In February 2005, Edwyn Collins suffered two devastating brain hemorrhages. He should have died. Doctors advised that if he did survive, there would be little of him left. If that wasn't enough, he went on to contract MRSA as a result of an operation to his skull and spent six months in the hospital. Initially, Edwyn couldn't speak, read, write, walk, sit up, or feed himself. He had lost all movement in his right side and was suffering from aphasia—an inability to use or understand language. When he initially recovered consciousness the only words he could say were the names of his partner and son, yes, and no. But with the help of his partner Grace and their son Will, Edwyn fought back. Slowly, and with monumental effort, he began to teach his brain to read and speak all over again—with some areas of his mind it was if he had been a slate wiped utterly clean. Through a long and arduous road of therapy he began to re-inhabit his body until he could walk again. Grace's story is an intimate and inspiring account of what you do to survive when your husband is all but taken away without warning by a stroke.

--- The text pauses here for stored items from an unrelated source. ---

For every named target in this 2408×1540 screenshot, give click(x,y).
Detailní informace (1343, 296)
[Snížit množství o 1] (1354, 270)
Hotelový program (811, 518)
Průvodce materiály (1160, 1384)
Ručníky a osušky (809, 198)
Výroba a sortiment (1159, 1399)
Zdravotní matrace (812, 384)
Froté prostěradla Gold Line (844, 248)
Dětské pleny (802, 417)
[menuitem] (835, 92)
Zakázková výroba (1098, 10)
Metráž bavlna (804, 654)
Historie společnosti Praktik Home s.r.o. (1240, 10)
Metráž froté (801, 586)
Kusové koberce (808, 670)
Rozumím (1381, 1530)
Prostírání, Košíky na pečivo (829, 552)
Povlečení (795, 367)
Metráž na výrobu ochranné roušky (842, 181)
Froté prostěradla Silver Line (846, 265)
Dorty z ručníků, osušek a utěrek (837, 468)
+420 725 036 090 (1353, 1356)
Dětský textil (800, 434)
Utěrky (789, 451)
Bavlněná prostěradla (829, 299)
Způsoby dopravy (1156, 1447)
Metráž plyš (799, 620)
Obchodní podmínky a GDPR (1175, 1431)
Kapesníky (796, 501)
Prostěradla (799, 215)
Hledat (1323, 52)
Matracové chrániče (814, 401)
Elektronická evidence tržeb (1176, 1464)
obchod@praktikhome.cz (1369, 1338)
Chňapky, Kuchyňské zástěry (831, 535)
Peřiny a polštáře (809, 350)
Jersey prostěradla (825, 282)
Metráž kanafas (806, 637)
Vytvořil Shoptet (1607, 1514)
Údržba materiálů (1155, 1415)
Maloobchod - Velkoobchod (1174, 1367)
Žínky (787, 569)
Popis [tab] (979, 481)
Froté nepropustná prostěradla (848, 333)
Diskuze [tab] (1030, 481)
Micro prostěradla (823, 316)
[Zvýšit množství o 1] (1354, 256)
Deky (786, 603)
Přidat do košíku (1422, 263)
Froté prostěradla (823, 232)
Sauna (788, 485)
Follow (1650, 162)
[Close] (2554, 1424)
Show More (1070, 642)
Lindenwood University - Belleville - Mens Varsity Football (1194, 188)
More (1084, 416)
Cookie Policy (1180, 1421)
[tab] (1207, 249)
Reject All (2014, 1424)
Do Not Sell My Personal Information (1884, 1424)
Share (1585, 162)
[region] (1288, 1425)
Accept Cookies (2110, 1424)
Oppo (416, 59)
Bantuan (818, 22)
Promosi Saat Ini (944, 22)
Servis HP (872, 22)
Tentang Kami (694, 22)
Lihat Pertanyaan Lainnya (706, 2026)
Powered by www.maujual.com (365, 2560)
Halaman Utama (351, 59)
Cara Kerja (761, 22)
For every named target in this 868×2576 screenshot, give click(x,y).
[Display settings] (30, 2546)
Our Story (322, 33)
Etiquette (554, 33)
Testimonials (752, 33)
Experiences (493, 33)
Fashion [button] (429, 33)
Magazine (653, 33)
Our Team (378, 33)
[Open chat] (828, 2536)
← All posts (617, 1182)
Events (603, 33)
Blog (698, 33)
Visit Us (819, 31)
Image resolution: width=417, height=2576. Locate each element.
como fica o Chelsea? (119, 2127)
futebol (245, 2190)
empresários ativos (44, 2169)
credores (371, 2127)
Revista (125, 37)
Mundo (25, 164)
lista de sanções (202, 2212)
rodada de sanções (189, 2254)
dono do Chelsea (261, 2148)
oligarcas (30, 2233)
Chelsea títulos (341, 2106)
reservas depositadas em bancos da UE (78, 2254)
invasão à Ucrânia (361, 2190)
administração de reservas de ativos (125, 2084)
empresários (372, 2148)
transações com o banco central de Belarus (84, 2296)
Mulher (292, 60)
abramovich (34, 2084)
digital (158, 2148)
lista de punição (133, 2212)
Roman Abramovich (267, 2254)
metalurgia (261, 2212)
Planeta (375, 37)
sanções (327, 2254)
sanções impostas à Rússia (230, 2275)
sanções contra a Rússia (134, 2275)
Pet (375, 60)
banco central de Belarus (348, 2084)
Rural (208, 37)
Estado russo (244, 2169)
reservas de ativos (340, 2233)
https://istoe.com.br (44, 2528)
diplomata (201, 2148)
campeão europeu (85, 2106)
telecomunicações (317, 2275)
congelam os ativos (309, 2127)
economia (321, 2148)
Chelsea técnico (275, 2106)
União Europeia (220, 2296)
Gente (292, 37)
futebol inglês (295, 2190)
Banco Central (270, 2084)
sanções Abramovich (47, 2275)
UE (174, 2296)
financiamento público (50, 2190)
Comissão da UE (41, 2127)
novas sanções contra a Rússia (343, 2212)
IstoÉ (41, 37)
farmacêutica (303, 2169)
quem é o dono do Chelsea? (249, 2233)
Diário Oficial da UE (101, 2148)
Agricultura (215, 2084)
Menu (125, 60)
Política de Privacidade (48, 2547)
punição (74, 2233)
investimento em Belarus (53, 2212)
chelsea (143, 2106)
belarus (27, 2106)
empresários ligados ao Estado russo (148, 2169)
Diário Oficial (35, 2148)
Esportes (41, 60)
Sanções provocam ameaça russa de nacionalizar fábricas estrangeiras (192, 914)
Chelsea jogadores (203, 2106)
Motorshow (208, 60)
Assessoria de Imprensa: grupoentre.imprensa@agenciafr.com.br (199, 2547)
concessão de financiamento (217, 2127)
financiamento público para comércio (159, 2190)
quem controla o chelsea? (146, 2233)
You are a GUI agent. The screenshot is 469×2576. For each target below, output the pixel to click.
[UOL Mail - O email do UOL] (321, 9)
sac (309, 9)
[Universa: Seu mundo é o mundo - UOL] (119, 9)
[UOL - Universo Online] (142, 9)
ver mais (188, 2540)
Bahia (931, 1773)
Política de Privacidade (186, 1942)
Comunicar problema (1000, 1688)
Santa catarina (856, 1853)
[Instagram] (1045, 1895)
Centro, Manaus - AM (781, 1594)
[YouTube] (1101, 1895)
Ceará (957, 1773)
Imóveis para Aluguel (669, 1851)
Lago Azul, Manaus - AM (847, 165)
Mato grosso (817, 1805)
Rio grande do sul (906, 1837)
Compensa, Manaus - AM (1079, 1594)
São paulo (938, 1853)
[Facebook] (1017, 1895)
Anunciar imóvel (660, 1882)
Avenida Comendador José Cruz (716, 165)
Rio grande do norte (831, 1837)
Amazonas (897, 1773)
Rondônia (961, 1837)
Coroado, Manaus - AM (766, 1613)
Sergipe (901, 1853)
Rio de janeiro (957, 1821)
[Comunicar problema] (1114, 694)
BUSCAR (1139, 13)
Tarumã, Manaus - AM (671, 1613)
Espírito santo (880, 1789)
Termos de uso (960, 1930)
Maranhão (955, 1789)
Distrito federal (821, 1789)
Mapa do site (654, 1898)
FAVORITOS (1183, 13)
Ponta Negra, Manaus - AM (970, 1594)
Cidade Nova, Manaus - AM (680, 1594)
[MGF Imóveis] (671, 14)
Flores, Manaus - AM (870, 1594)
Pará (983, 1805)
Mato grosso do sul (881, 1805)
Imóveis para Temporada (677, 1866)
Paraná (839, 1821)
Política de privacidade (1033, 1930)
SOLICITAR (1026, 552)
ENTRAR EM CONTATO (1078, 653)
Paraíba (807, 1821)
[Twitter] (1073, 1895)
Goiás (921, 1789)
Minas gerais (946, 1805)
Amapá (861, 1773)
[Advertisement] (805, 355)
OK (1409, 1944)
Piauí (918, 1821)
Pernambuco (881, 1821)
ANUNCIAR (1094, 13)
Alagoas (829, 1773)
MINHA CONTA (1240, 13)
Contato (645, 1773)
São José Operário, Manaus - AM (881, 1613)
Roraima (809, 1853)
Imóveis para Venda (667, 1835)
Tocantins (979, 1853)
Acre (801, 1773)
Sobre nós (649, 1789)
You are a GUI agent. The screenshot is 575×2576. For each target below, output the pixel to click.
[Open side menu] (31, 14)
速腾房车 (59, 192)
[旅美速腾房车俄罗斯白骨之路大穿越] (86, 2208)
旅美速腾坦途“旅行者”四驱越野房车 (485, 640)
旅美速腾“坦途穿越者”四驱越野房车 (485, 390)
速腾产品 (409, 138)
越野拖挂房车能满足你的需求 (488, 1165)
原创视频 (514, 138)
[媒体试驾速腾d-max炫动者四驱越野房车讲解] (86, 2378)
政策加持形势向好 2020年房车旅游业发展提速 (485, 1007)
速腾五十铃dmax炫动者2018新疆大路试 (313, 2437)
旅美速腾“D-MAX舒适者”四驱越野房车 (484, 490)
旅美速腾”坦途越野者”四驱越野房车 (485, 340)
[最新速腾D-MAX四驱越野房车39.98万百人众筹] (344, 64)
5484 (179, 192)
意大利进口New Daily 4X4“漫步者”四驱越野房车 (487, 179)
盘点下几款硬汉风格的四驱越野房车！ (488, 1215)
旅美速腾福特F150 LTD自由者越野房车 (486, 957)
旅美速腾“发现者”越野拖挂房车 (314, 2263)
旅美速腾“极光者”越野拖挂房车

reaction. ‘It feels so safe here, I know, but there is no way we would be moving him out if he needed to be here, I promise. He’s a success story for us. We’ve been losing a lot of people recently. He’s done brilliantly.’ Then he leans over Edwyn and says, ‘We can’t keep you here any longer, mate, you’re doing too well. I know you probably think that’s mad, cos you feel like shit, but honestly it’s true. We’ll miss you, Edwyn.’ Edwyn smiles wanly at him. What a pro. But Edwyn is certainly not so

unfortunately left him with a racist streak. Not virulent – the casual variety, but eye-watering nonetheless. He had worked in a factory off the A4 for donkeys’ years and, an unmarried man, was hugely attached to his factory and workmates. And Mark, the same age as me, forty-seven, was an accountant who used to work for the MOD. He was a Led Zeppelin aficionado, obsessive even, and had named his first son after Jimmy Page. His second little boy was only four or five and was missing his dad.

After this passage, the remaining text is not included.